肝心のモデルはMetaの公式Githubから取得できます。

github.com

READMEに記載のDownloadからMetaのウェブサイトにアクセスし認証コードを発行します。 リポジトリをローカルにクローンし、bash download.shを実行して欲しいモデルを選択します。 今回は「codellama-7b-instruct」を選択しました。「7B」はパラメータ数が70億個(7 Billion)あることを示しており、これより上の「13B 」や「34B」を使用すれば精度は上がりますが当然ながら動作は重くなります。

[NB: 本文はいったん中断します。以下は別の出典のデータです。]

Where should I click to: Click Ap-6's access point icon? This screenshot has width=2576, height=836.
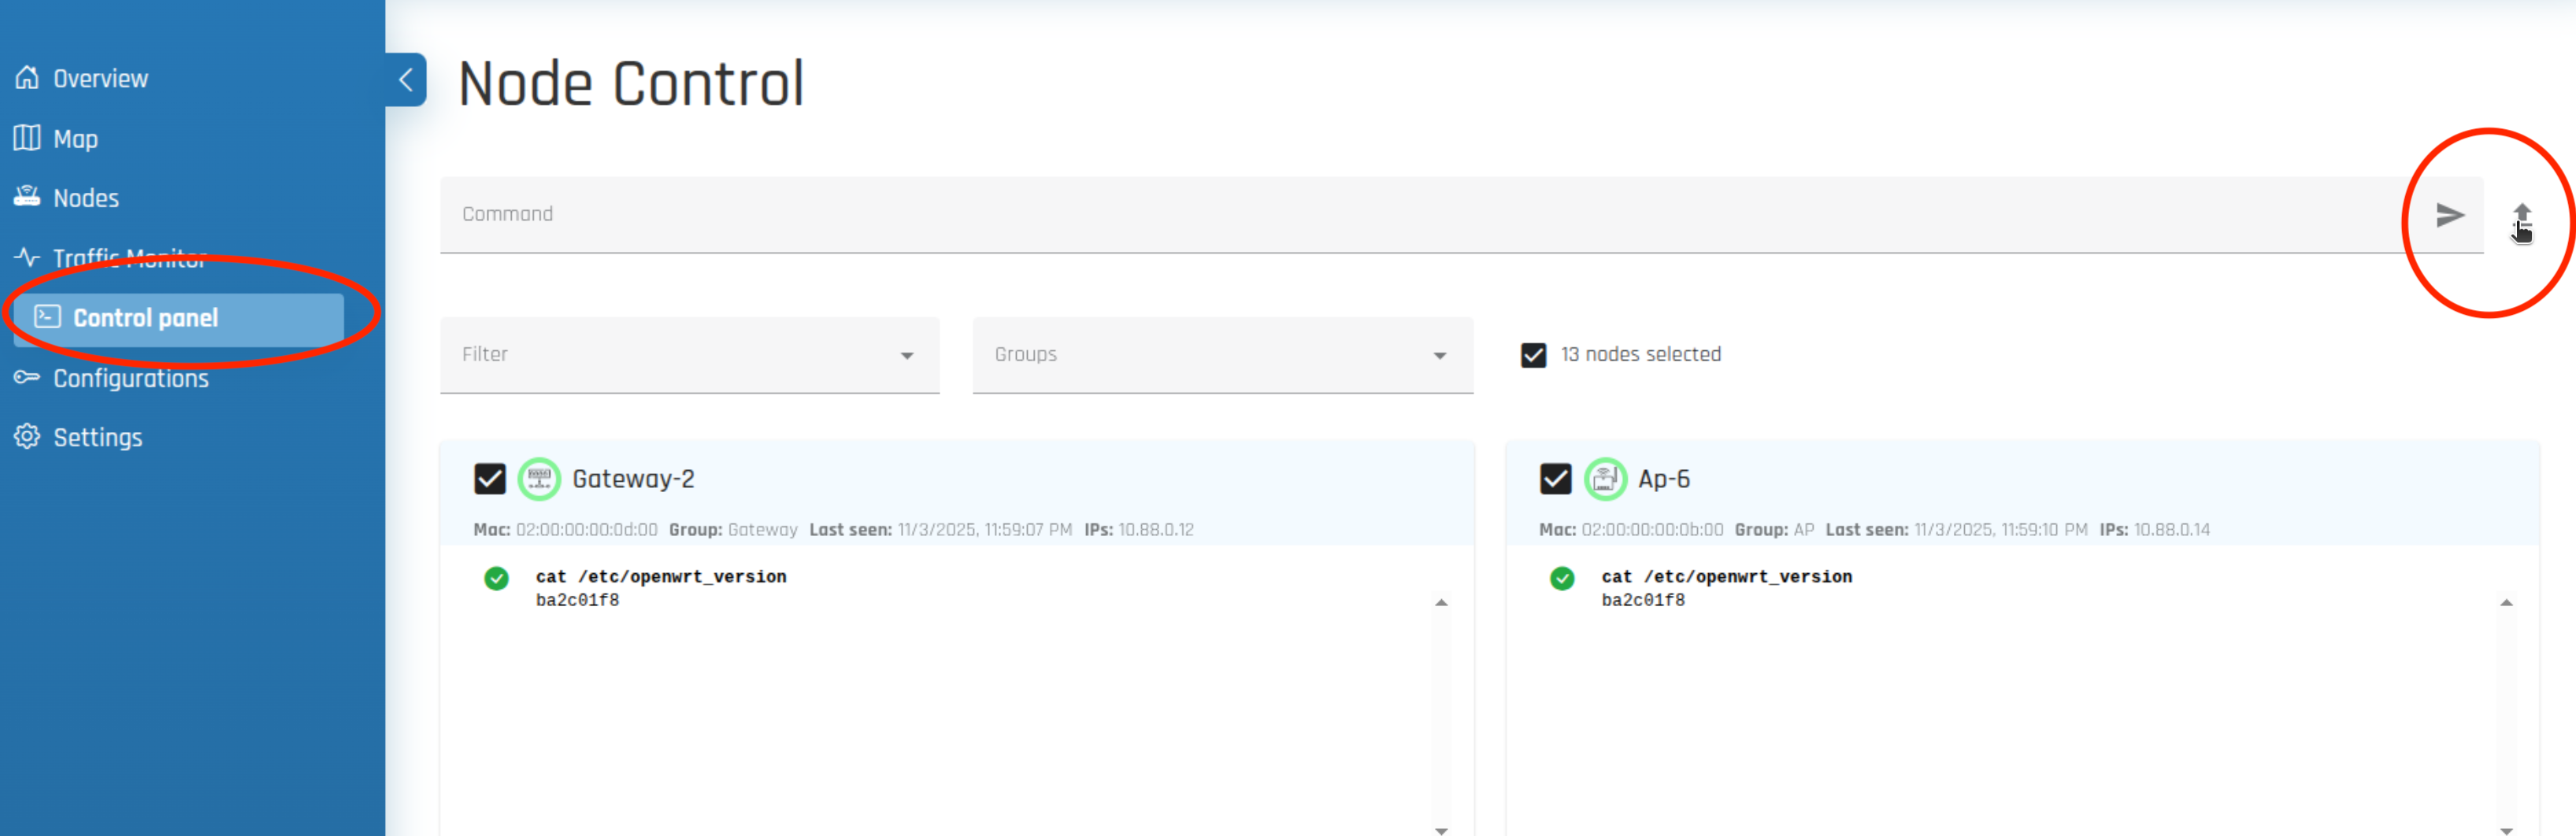(1605, 479)
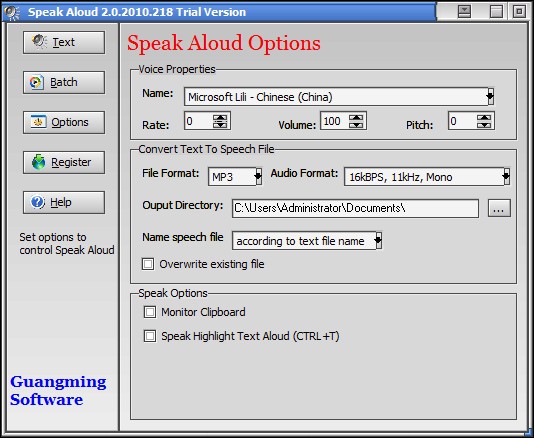Open the voice Name dropdown

pyautogui.click(x=490, y=97)
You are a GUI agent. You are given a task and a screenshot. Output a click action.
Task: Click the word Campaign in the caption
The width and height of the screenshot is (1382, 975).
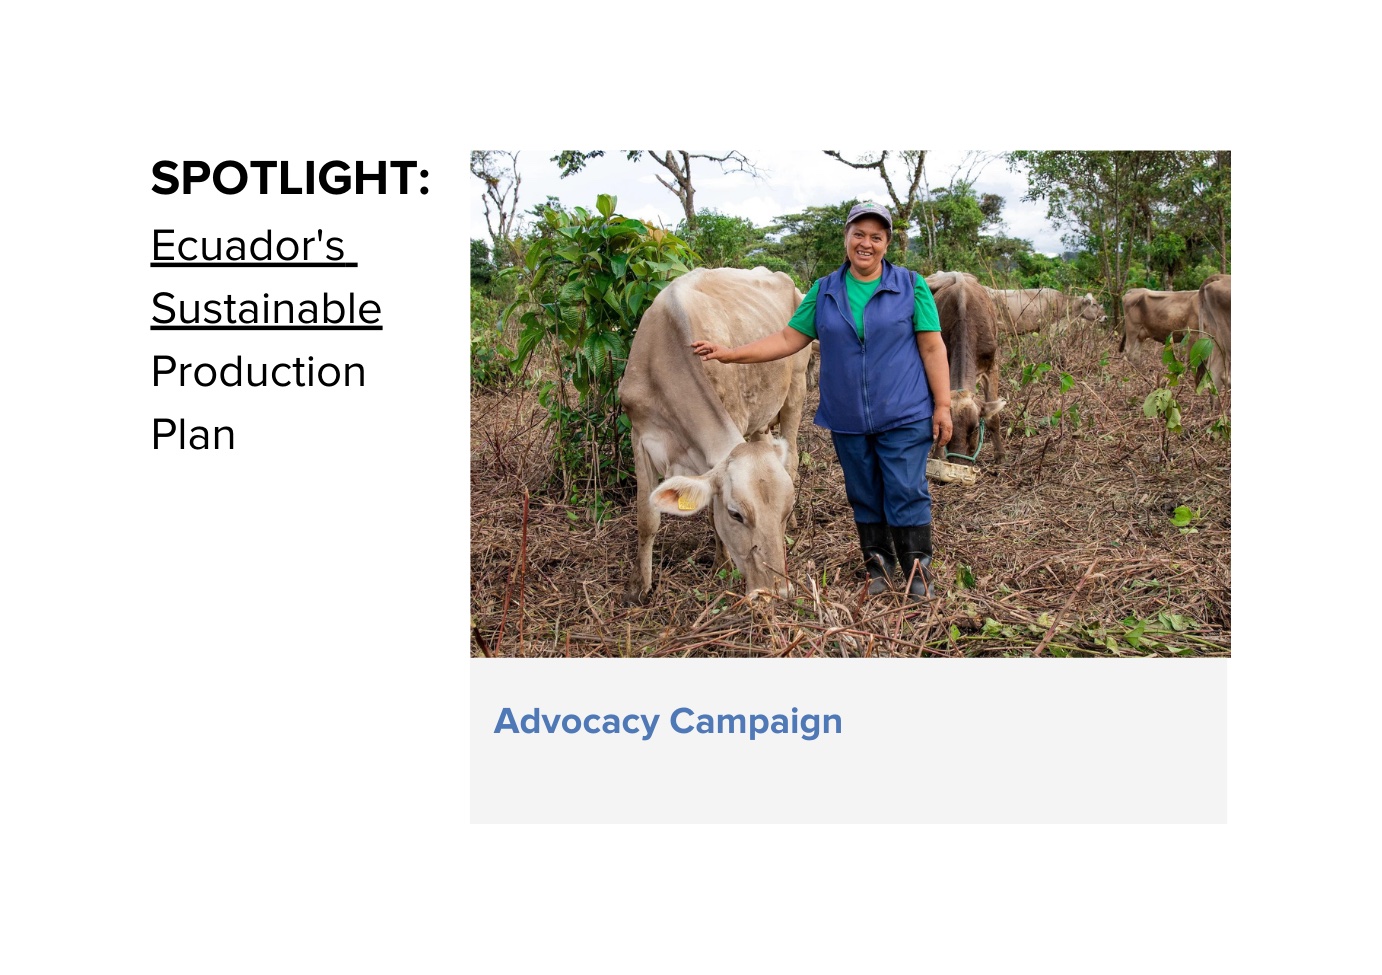click(756, 721)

取得したモデルは./codellama/CodeLlama-7b-Instructに格納されます。

量子化

上述した量子化の出番です。 まず./codellama/CodeLlama-7b-Instruct/をディレクトリごと./llama.cpp/配下に移動します。 そして下記コマンドで軽量化したモデルを作成します。

./quantize ./models/CodeLlama-7b-Instruct/ggml-model-f16.gguf ./models/CodeLlama-7b-Instruct/ggml-model-q4_0.gguf 2

llama.cppをサーバーモードで起動する

これだけでもTerminalからllama.cppを利用できますが、今回の目標は「開発プロセスの変化」を目にすることです。 そのためVSCodeから対話形式でllama.cppを使える様に設定を施していきます。 まず、llama.cppをサーバーモードで起動します。

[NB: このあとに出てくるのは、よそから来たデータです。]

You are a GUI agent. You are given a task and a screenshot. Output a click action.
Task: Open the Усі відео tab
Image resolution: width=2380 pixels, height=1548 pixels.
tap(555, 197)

./server -m models/CodeLlama-7b-Instruct/ggml-model-q4_0.gguf -c 2048

Continueプラグインを取得し設定する

VScodeでプラグインを取得します。

marketplace.visualstudio.com

~/.continue/config.pyという設定ファイルが作成されるので、冒頭の記述を以下のように変更します。

config = ContinueConfig(
    allow_anonymous_telemetry=True,
    models=Models(
        default=LlamaCpp(
            max_context_length=16384,
            server_url="http://127.0.0.1:8080"),
    ),

Prompt Templateを使い指示を出す

これでVSCodeからCode Llamaに質問をするための準備が整いました。普通に文字列をタイプできますが、プロンプトテンプレート(質問文のテンプレート構文)を使うことで回答の精度を上げられるのがCodeLlama instructの特徴です。下記構文に質問を入れて利用しました。

<s>[INST]{文章}[/INST]

入れてみての感想

驚愕です。よくあるCRUD処理であればほとんど手を動かさずにAPIが作れます。プロンプトでモデルを定義した上でクリーンアーキテクチャの各レイヤーのインターフェースを作成してもらうことができ、またその実装を任せることもできます。 他にも驚いたのはコーディング以外の質問も幅広く答えてくれる点です。例えば自分のサービスでユーザーに提供したい価値を3つほど伝えると、具体的なプロダクトのアイディアを10個ほど瞬時に提案してくれます。 この10個の中から実際に形にしたいものがあったので、今後はこのCode Llamaを使いながら一つプロダクトを作ってみようと思います。

結論

冒頭で提示した「LLMが開発プロセスをどのように変えていくのか」というテーマについての結論です。 LLMは設計やコーディングなど、アイディアを形にする上で必要になる複雑な手段を簡略化し手助けしてくれる強力なツールでした。 また目的の解像度を上げる手助けもしてくれたため、自分がより「やりたいこと」に注目する時間を増やしてくれました。今後の動向にも注意していきたいです。